I’m in the process of starting a proper backup solution however over the years I’ve had a few copy-paste home directory from different systems as a quick and dirty solution. Now I have to pay my technical debt and remove the duplicates. I’m looking for a deduplication tool.
- accept a destination directory
- source locations should be deleted after the operation
- if files content is the same then delete the redundant copy
- if files content is different, move and change the name to avoid name collision I tried doing it in nautilus but it does not look at the files content, only the file name. Eg if two photos have the same content but different name then it will also create a redundant copy.
Edit:
Some comments suggested using btrfs’ feature duperemove
. This will replace the same file content with points to the same location. This is not what I intend, I intend to remove the redundant files completely.
Edit 2: Another quite cool solution is to use hardlinks. It will replace all occurances of the same data with a hardlink. Then the redundant directories can be traversed and whatever is a link can be deleted. The remaining files will be unique. I’m not going for this myself as I don’t trust my self to write a bug free implementation.

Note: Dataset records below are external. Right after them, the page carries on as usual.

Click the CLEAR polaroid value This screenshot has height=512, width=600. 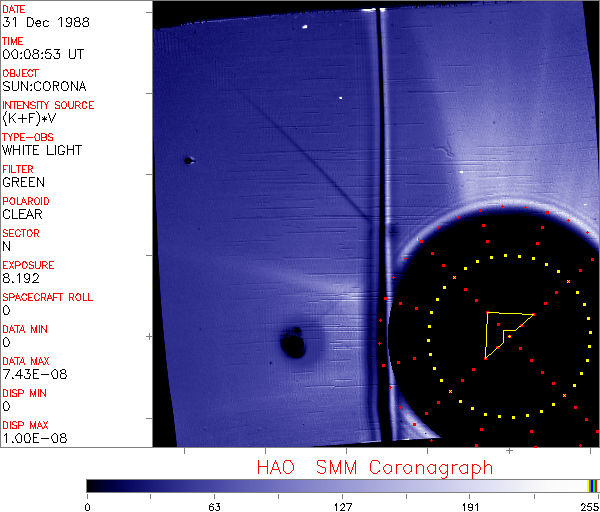23,214
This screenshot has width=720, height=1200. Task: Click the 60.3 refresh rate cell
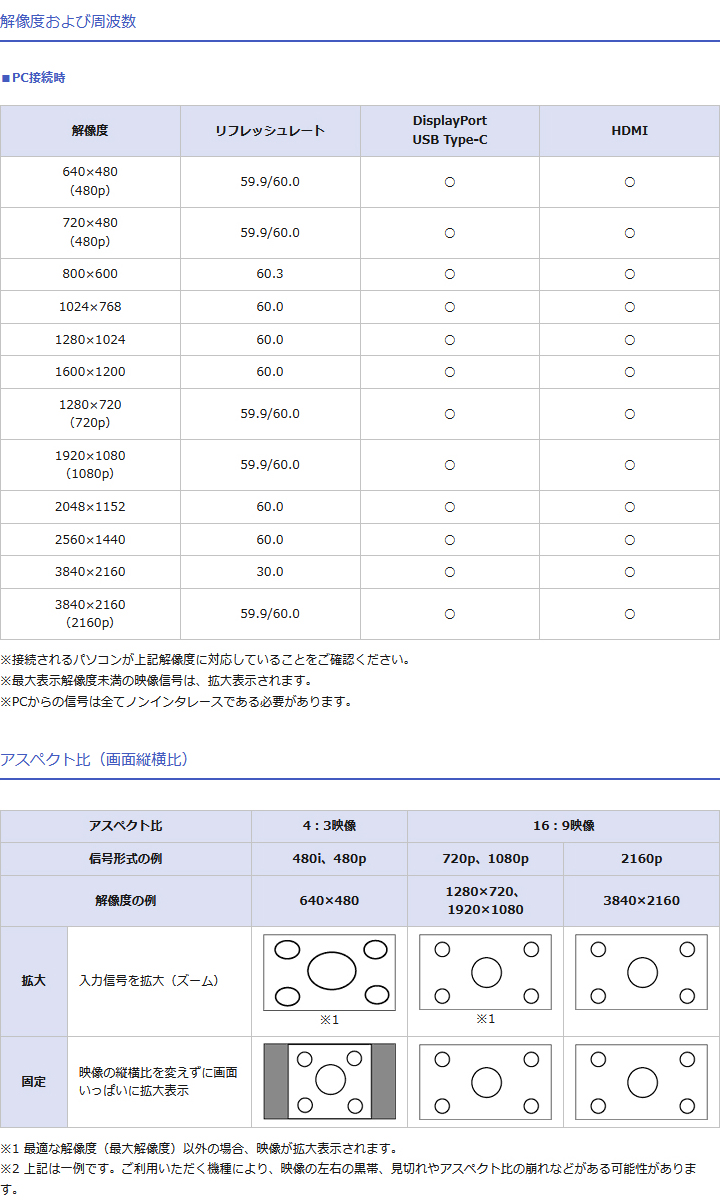(270, 274)
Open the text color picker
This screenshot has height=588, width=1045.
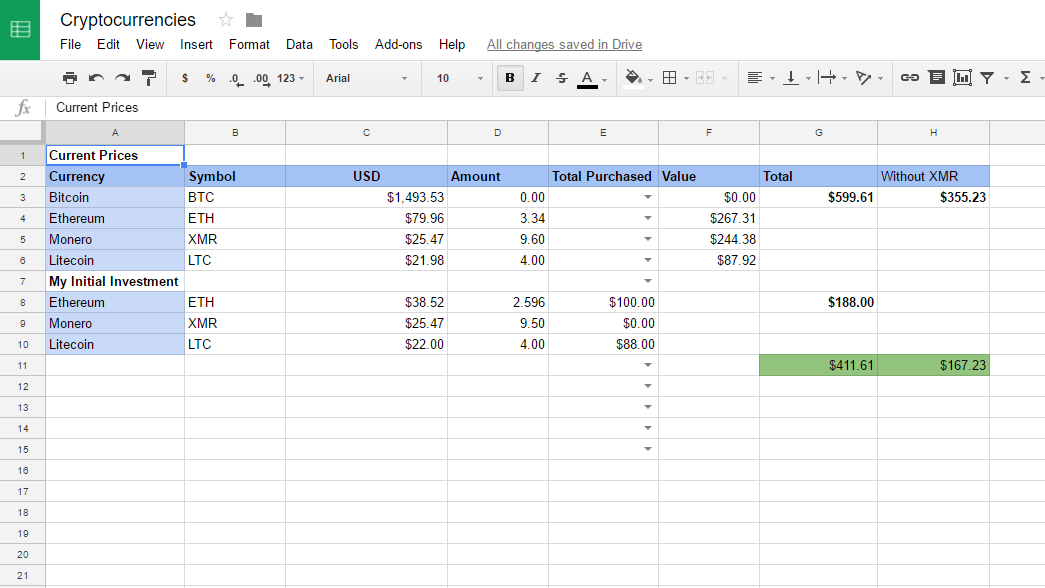(x=588, y=77)
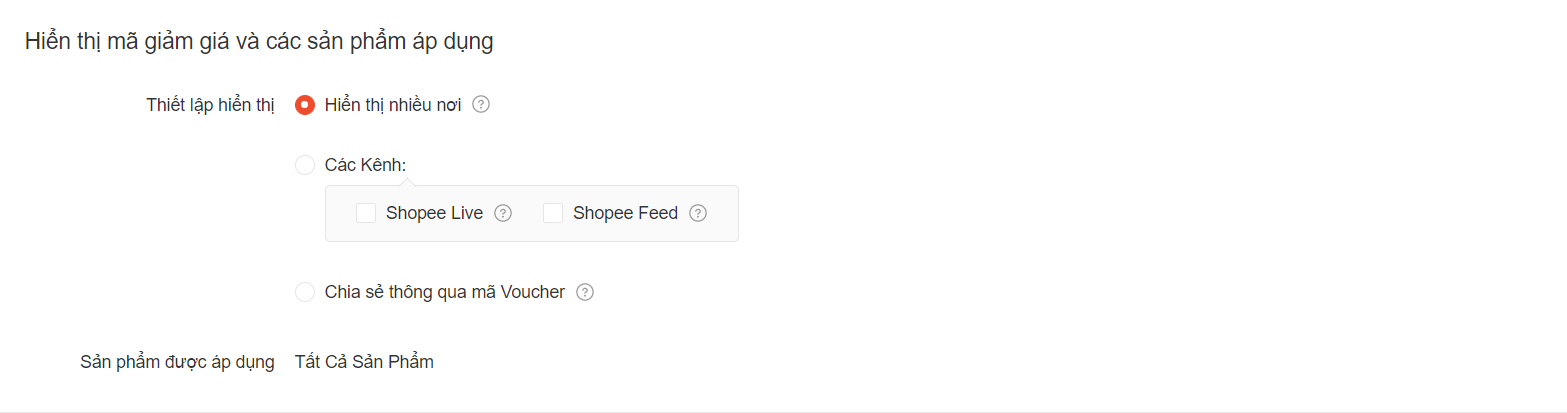
Task: Click the Shopee Live label text
Action: [434, 213]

make sure to make the first backup before you use deduplication. just in case it goes sideways
Restic
hardlink
Most underrated tool that is frequently installed on your system. It recognizes BTRFS. Be aware that there are multiple versions of it in the wild.
It is unattended.
This will indeed save space but I don’t want links either. I unique files
Take a look at Borg. It is a very well suited backup tool that has deduplication.
What about folders? Because sometimes when you have duplicated folders (sometimes with a lot of nested subfolders), a file deduplicator will take forever. Do you know of a software that works with duplicate folders?
What do you mean that a file deduplication will take forever if there are duplicated directories? That the scan will take forever or that manual confirmation will take forever?
That manual confirmation will take forever
I believe zfs has deduplication built in if you want a separate backup partition. Not sure about its reliability though. Personally I just have a script that keeps a backup and an oldbackup, and they are both fairly small. I keep a file in my home dir called excluded for things like linux ISOs that don’t need backed up.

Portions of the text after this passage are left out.